Jane Stedman's biography of Gilbert, published in 1996, was in fact the first to include a reasonably full account of Gilbert's life. I found, and still find, this astonishing. The book is flawed, but its achievement in mapping out the territory is immense. For the first time Gilbert's life before Sullivan was recounted as if it were of interest.

My book is the first biography of Gilbert since Stedman's, though Michael Ainger's "dual biography" of Gilbert and Sullivan (2002) contained a good deal of new research about Gilbert's life. I have attempted two things. The first thing is to carry on Hesketh Pearson's good work in writing an account of Gilbert's life which is readable as a narrative. I'm not sure how well I've succeeded in that one; the proof will be in the eating.

The second thing I've attempted in the book is more difficult to describe. You will, I hope, understand that what I'm writing here is a first draft of what I'm trying to express. Maybe I'll say it better later. But, well, here goes. Most accounts of Gilbert's life treat his work with Sullivan as the only interesting or important thing he ever did. It is practically assumed that his life only began with his first successful collaboration with Sullivan, Trial by Jury in 1875, when he was 38 years old. (I have even seen him described as having been a young man at this time, which is crazy, especially in a Victorian context.)

The fact is that Trial by Jury heralded the start of Gilbert's third career as a writer. The first began in 1861 when he started writing for the comic journal Fun. Under Fun's slightly boozy wing Gilbert flourished as a cartoonist, satirist, dispenser of vitriol, and, increasingly, as a writer of wild and brilliant verse. His second career started in 1866 when he began writing for the stage. By 1875 he was known as a cynical, clever, and unpleasant playwright, who could never be relied upon to provide the right happy ending or to make his heroes and heroines as lovable as was considered necessary. Even then, he was known as a purveyor of "topsyturvydom." He turned all established values upside down, and the result was too realistic to be borne. His imminent demise as a writer for the stage was being predicted; the public would not stand for it. The fact is that Victorian audiences wanted to be comforted; they wanted their values upheld. Gilbert scorned many of these values, and he kicked them into the mud. No wonder he was disliked.

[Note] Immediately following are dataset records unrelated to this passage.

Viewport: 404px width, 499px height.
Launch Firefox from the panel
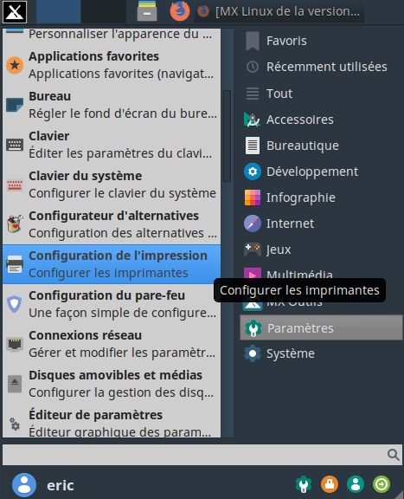point(180,11)
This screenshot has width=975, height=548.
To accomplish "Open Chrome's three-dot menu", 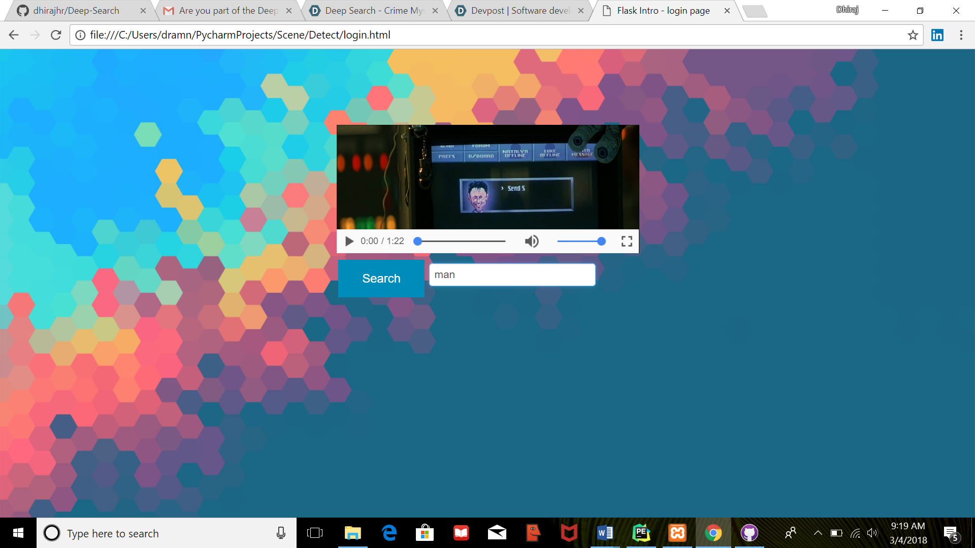I will pyautogui.click(x=961, y=35).
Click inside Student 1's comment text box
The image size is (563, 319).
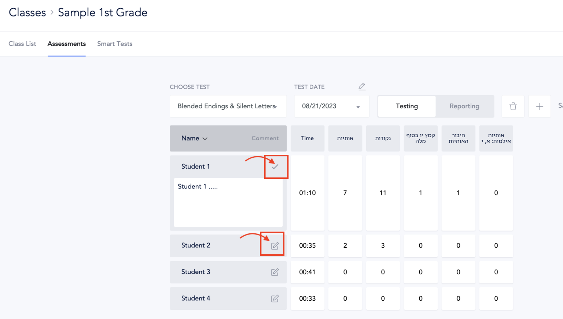[228, 202]
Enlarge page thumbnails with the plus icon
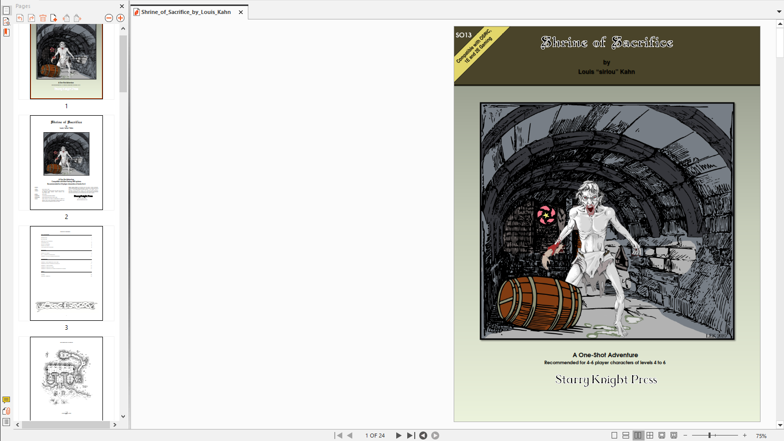This screenshot has width=784, height=441. (120, 18)
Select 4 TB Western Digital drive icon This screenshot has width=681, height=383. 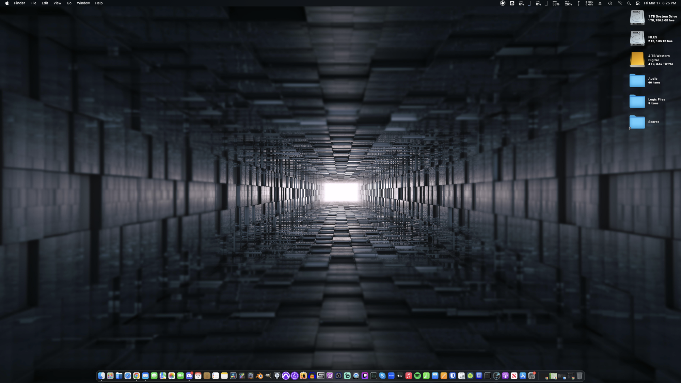637,60
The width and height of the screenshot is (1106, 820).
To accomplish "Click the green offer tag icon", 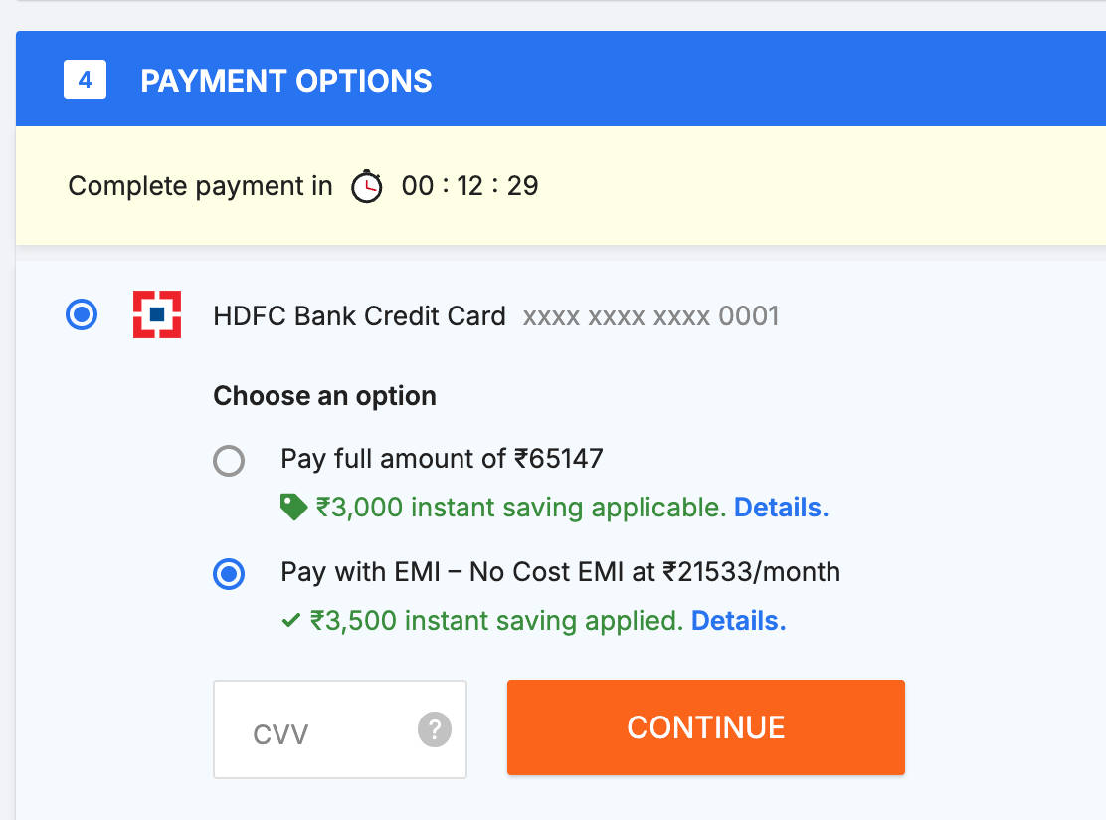I will click(x=293, y=509).
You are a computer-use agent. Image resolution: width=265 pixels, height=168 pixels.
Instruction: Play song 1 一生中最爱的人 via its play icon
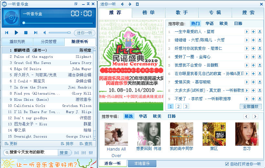click(x=247, y=32)
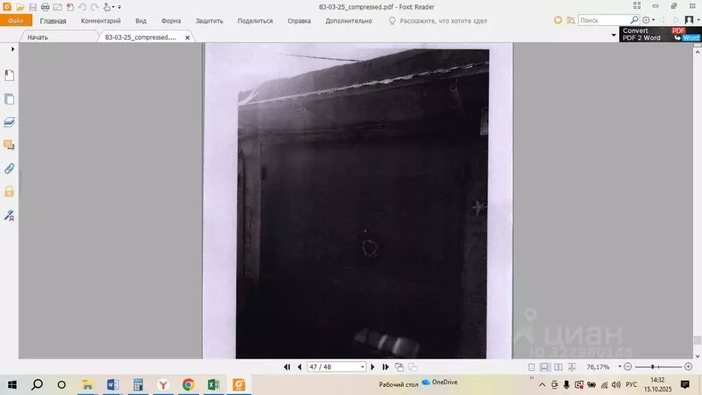The image size is (702, 395).
Task: Toggle continuous page view mode
Action: [x=544, y=367]
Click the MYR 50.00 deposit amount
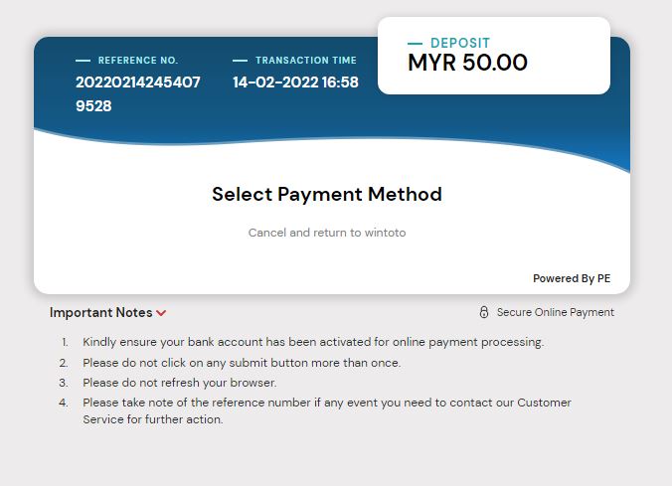672x486 pixels. click(x=467, y=63)
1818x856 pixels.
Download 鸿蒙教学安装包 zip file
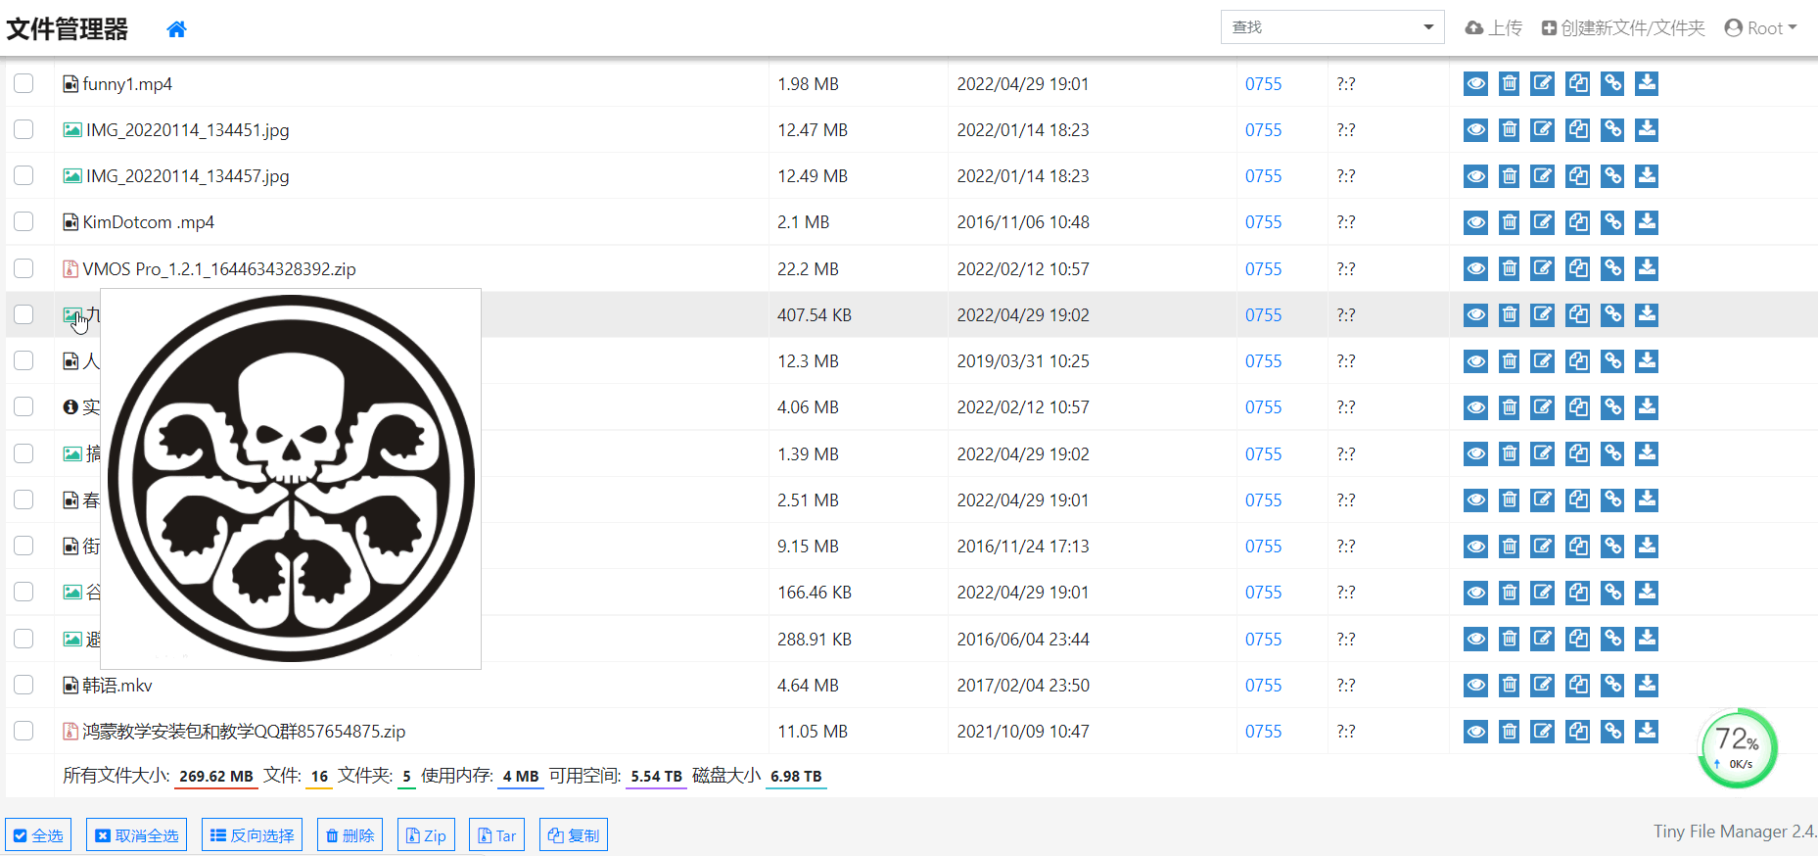(1647, 731)
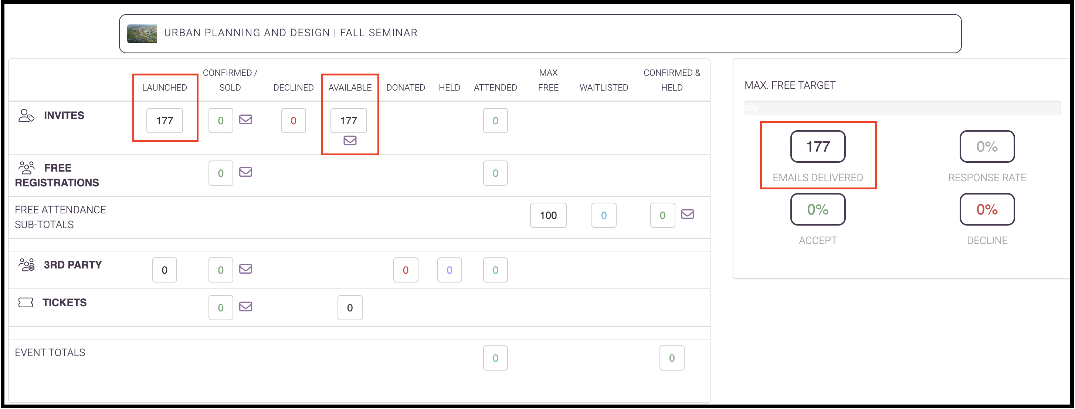Click the Invites person-tag icon

pos(26,116)
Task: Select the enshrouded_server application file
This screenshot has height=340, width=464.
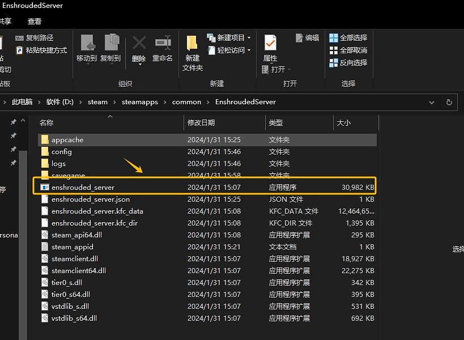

Gilbert and Sullivan opera was his third career. With the help of Arthur Sullivan's music and Richard D'Oyly Carte's management he became a rich and respected figure. He became a pillar of the establishment. My book contains an account of these years of triumph--of course. But I must tell you that it is the earlier years, the years of struggle when his plays and poems seemed to express his mind more freely, that really interest me.

There has been a turn of the tide in recent years, and writers have started to describe Gilbert in monstrous terms. He was undoubtedly ambitious, sometimes arrogant, and in many ways inflexible. It puzzles me that these should be considered unusual characteristics. But these were the characteristics which helped him to rise to the top of his profession. And I believe one of the keys to his unusual character can be found by examining the first thirty years of his life. Here I will make a bold statement because it is true. I am the first person to give a decent account of the first thirty years of Gilbert's life. And I think this is a shocking statement. Previous writers have tended to ignore these first thirty years as an irrelevance. No wonder that certain other writers have decided he was a monster: his marked characteristics appear to have arrived in the world with no background or cause, like Richard III who, according to Tudor propaganda, was born with hair and teeth. That is one of the perceptions which I want to alter.

Gilbert was a flawed man. I think that will come through in the book. But he was a great man. He was loved as well as feared. He changed English and British culture. He focused the satirical and ironic parts of British culture, creating a new kind of deadpan humour. He felt, deep in his bones, that the world was absurd, and this very modern perception infuses everything he wrote. It can be said without exaggeration that he was an Absurdist before Absurdism was invented.

And that, I think, is enough for one day.